Ale pięknotki, nakryłaś je czymś na noc?, ten weekend zimowy, później może już lepiej będzie.
Chyba pobijemy rekord forumowego łapania doła, mnie też już mało co cieszy, ale takie widoki zawsze
Gabisia czy już załapałaś giełdowego wirusa??
Wielkie dzięki za wspólne szaleństwo zakupowe. Ae mam humorek po naszym spotkaniu Buziam kofana i do nastepnego spotkania
Gosiu, mi dzisiaj doła przepędziła trochę Madzia i Marzenka
Iryskom zwiało włókninę, a ja niniejszym skazałam je na zagładę
A to z tego powodu, że siedzę już w piżamie i grzeję się przy kominku, a na zewnątrz żadna siła mnie już nie wygoni!

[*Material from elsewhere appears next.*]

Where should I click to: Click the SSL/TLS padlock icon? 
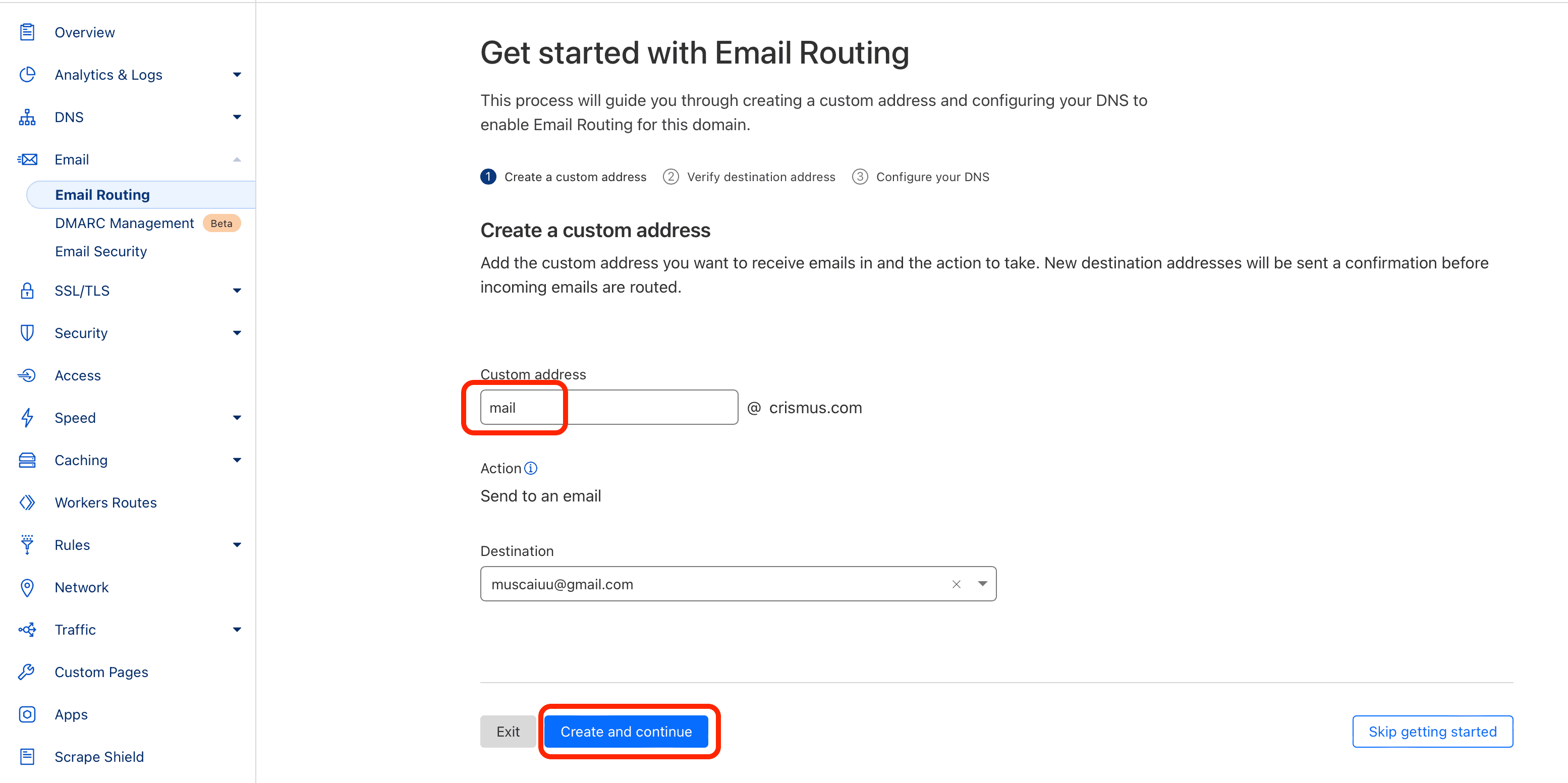pyautogui.click(x=27, y=291)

Teraz już chyba nie w piżamce
Gabisia, pokaż co kupiłaś na hortensje tez choruję, ale rok temu kupiłam wcześnie i mi przemarzły, więc teraz czekam na lepszą pogodę
Irenko, te hortensje może troszkę w domu postoją. Jak przetrwają to pójdą do ogrodu, jak nie to trudno.
Jak będzie cieplej to jedziemy znowu po hortensjowe zakupy.